Schools across the state are back in session with some students in brick and mortar classrooms and others attending online.
But when it comes to music education, federal and state policy makers don't have much to say.
So these teachers are turning to organizations like the National Association for Music Education for guidance on how to safely move forward with extracurriculars that could contribute to spreading the coronavirus.
Caitlin Pearse, an elementary music teacher in Hillsborough County, said the students she’s teaching in person will stick with instruments like xylophones and small hand drums - but absolutely no singing.
"It's kind of disappointing to me to see the research, that singing is not very safe in a group setting right now. I'm limited to having the students hum because I don't want to put them in an environment where they're unsafe. It's my first job as their teacher to keep them safe."
A recent study commissioned by the National Federation of State High School Associations and the College Band Directors National Association recommends performers wear special slit masks for wind and brass instruments, and putting bell covers on instruments like trombones.
“While you can teach a great trumpet lesson on zoom, a trumpet ensembles a little more challenging,” said Chris Green, a former band director from St, Petersburg.
Green represents four companies that sell gear to marching bands and school music programs, one of which sells face coverings that tie around a musician’s mouth - called "blowhole" masks. He says some schools are also using lightweight plastic shields that mount to instruments.
“Some of the research is showing that shields or flutes it seems like the flutes and piccolos are the worst culprits,” Green said. “A shield will help a great deal on the brass instruments.”
The study also recommends rehearsing and performing outside - and frequently sanitizing shared instruments. But that's not always possible.
Sean Beirns, an elementary music education teacher in Palm Beach County, said a lot of instruments are too fragile to quickly sanitize in between students.
“So you can't be spraying Lysol on them, because that's going to ruin them. So it pretty much means that you have to make do with technology."
He took a class at the University of South Florida called "Learner-Centered Pedagogies," which, in part, teaches masters level students how to perform, record and mix music online.

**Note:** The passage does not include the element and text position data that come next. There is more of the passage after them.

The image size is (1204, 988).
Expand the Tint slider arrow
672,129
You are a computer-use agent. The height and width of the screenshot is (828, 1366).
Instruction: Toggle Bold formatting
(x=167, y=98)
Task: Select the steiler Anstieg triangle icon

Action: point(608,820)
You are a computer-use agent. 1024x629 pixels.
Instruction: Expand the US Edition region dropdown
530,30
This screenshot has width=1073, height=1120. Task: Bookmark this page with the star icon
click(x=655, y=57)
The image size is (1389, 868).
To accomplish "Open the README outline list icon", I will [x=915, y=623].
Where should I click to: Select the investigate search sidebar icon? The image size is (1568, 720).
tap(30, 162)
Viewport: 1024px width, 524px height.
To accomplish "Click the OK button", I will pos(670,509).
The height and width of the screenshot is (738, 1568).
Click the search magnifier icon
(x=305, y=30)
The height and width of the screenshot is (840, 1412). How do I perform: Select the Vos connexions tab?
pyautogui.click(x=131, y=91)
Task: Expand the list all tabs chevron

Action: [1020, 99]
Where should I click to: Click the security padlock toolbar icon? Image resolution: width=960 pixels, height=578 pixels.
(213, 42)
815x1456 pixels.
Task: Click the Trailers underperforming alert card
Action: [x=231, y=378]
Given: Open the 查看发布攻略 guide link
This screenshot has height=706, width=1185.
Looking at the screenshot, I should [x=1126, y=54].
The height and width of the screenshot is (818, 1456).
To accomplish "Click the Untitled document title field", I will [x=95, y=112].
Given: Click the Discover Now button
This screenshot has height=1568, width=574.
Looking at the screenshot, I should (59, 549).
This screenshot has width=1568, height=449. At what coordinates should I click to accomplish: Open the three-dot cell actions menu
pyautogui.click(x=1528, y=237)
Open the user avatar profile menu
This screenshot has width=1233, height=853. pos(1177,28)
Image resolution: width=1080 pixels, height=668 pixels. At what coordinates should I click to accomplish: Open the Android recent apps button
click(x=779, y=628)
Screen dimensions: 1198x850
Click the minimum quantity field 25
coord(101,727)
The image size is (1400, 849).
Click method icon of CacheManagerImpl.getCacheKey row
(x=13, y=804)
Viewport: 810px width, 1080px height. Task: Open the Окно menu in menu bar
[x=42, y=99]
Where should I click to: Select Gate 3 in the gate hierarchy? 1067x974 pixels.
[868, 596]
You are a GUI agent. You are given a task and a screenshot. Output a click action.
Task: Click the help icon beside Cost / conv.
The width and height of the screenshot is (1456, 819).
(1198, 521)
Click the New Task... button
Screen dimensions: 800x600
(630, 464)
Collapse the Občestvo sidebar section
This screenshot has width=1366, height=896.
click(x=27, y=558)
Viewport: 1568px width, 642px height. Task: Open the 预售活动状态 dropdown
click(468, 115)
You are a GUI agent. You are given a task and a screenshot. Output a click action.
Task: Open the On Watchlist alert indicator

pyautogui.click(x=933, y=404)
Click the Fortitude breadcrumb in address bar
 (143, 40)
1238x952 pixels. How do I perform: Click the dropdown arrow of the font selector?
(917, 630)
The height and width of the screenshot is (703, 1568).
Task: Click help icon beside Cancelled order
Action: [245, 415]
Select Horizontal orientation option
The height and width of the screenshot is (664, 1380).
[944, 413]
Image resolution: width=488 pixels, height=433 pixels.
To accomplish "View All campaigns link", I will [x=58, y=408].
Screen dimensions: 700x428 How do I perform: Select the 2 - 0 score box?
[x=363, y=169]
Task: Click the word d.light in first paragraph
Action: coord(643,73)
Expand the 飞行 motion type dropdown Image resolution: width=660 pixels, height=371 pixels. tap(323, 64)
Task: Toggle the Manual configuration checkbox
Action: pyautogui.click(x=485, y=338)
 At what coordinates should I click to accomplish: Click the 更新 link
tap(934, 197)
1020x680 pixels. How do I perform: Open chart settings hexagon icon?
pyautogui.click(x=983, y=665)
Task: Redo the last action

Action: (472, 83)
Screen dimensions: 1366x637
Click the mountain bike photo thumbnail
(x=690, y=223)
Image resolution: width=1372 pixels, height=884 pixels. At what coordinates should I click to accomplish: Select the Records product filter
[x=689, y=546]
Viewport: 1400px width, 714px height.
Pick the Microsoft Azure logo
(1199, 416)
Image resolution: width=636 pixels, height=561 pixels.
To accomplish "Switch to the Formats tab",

Like many music ed teachers, Beirns is turning to digital instruments, which are played on laptops and phones through software and apps. This isn't new technology, but it's being utilized more than ever in remote learning or when performers are prevented from using certain instruments.
"They (students) have a musical instrument, it's just going to be using software instead of a physical instrument in front of them. And so there's online programs like Soundtrack or BandLab where they can actually use those to create music. But there's also, like, online drum machines or virtual pianos, guitars."
Associate Professor of Music Education Clint Randles teaches Beirn’ class.
"It's an exciting time for those of us who would like to nudge music education in different directions. And it's for people who only know a large ensemble choir band, sort of experience it, it can be extremely unnerving."
This summer, Randles’ students took to YouTube for a demonstration of what they learned, recording themselves separately singing and playing both physical and digital instruments, which Randles laid down onto tracks and mixed together.
Sarah Cino was another student who participated in this project. The middle school teacher from Miami is excited to take back what she’s learned to her own classroom.
"I'm super excited because that opens up the door to incorporating technology and mixing techniques and all of that other career-oriented things that we don't have as much time for usually,” Cino said.
“So it's given me an opportunity to really go for something new and exciting for the kids."
Cino says it's important to meet her students where they're at - and for many - that's online.
And Beirns says while the pandemic has forced music ed teachers to pivot, digital music and virtual performances are here for the long haul.
"I see this sticking even after everything passes, and we go back to normal."
For Beirns, his own virtual class performance of Panic at the Discos "High Hopes" felt just like musicians playing together at a venue. But instead of packing up instruments and heading home, they just logged off their computers.